Whenever you take a step into a cell in which you have not already caught a monster, you will catch the monster in that cell with probability P if the cell has a monster attractor, or Qotherwise. If you do catch the monster in a cell, it goes away, and you cannot catch any more monsters in that cell, even on future visits. If you do not catch the monster in a cell, you may still try to catch the monster on a future visit to that cell. The starting cell is special: you have no chance of catching a monster there before taking your first step.

If you plan your path optimally before making any move, what is the maximum possible expected number of monsters that you will be able to catch?

Input

The first line of the input gives the number of test cases, T. T test cases follow.

Each test case starts with a line of five integers: R, C, R_s, C_s and S. R and C are the numbers of rows and columns in the grid; R_s and C_s
are the numbers of the row and column of your starting position, and S is the number of steps you are allowed to take.

The next line contains two decimals P and Q, where P is the probability of meeting a monster in cells with a monster attractor, and Q is the probability of meeting a monster in cells without a monster attractor. P and Q are each given to exactly four decimal places.

Each of the next R lines contains contains C space-separated characters; the j-th character of the i-th line represents the cell at row i and column j. Each element is either .(meaning there is no attractor in that cell) or A (meaning there is an attractor in that cell).

Output

For each test case, output one line containing Case #x: y, where x is the test case number (starting from 1) and y is the largest possible expected number of monsters that the player can catch in the given amount of steps.

y will be considered correct if y is within an absolute or relative error of 10^-6 of the correct answer.

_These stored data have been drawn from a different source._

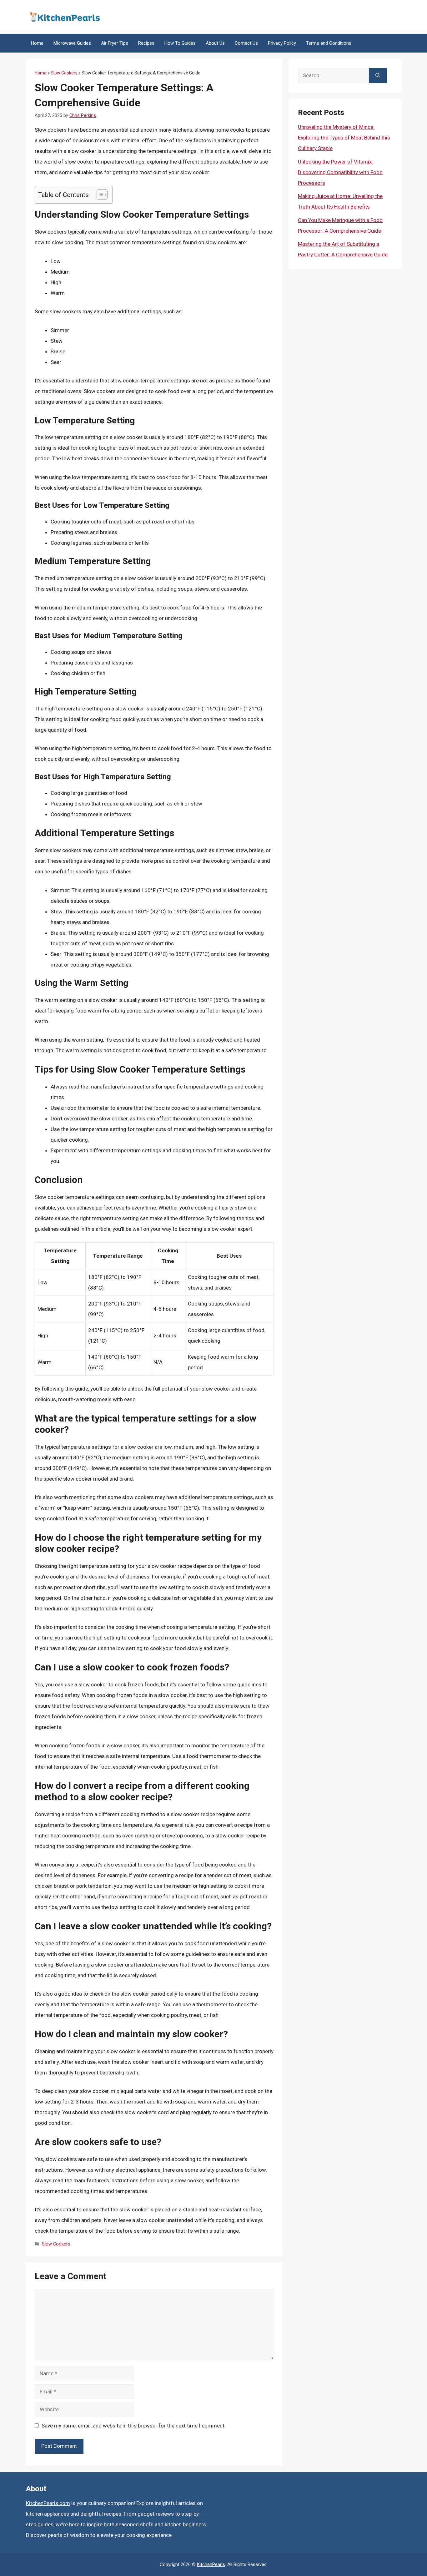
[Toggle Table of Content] (99, 194)
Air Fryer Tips (114, 43)
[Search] (378, 75)
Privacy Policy (282, 43)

See the FAQ for an explanation of what that means, and what formats of real numbers we accept.

Limits

1 ≤ T ≤ 100.
0 ≤ R_s < R.
0 ≤ C_s < C.
0 ≤ Q < P ≤ 1.

Small dataset

1 ≤ R ≤ 10.
1 ≤ C ≤ 10.
0 ≤ S ≤ 5.

Large dataset

1 ≤ R ≤ 20.
1 ≤ C ≤ 20.
0 ≤ S ≤ 9.

Sample

2
4 4 0 0 5
0.8000 0.2000
. . . .
. . . .
. . A .
. A . A
10 10 9 1 4
0.6121 0.1000
. . A A . . . . . .
A . . . . . . . . .
. . A . . . . A . .
. . . A A . . . . .
. A A A . . . . . A
A . A A . . . . A .
. A . . . . . A . .
. . . . A A . . . .
. . A . . . A . . A
. . . . A . . A . .

Case #1: 1.6000000
Case #2: 1.0495336

In Case #1, one of the best paths is (0,0)->(0,1)->(0,2)->(1,2)->(2,2)->(2,3). On this path, the expected number of monsters that you will catch is 0.2 + 0.2 + 0.2 + 0.8 + 0.2 = 1.6. Remember that there is no chance of catching a monster before taking your first step, which is why there are five probabilities in the calculation, not six.

In Case #2, one of the best paths is (9,1)->(9,2)->(8,2)->(8,3)->(8,2). On this path, the expected number of monsters that you will catch is 0.1 + 0.6121 + 0.1 + 0.23743359 = 1.04953359. Since we accept results within an absolute or relative error of 10^-6 of the correct answer (1.04953359), 1.0495336 is accepted.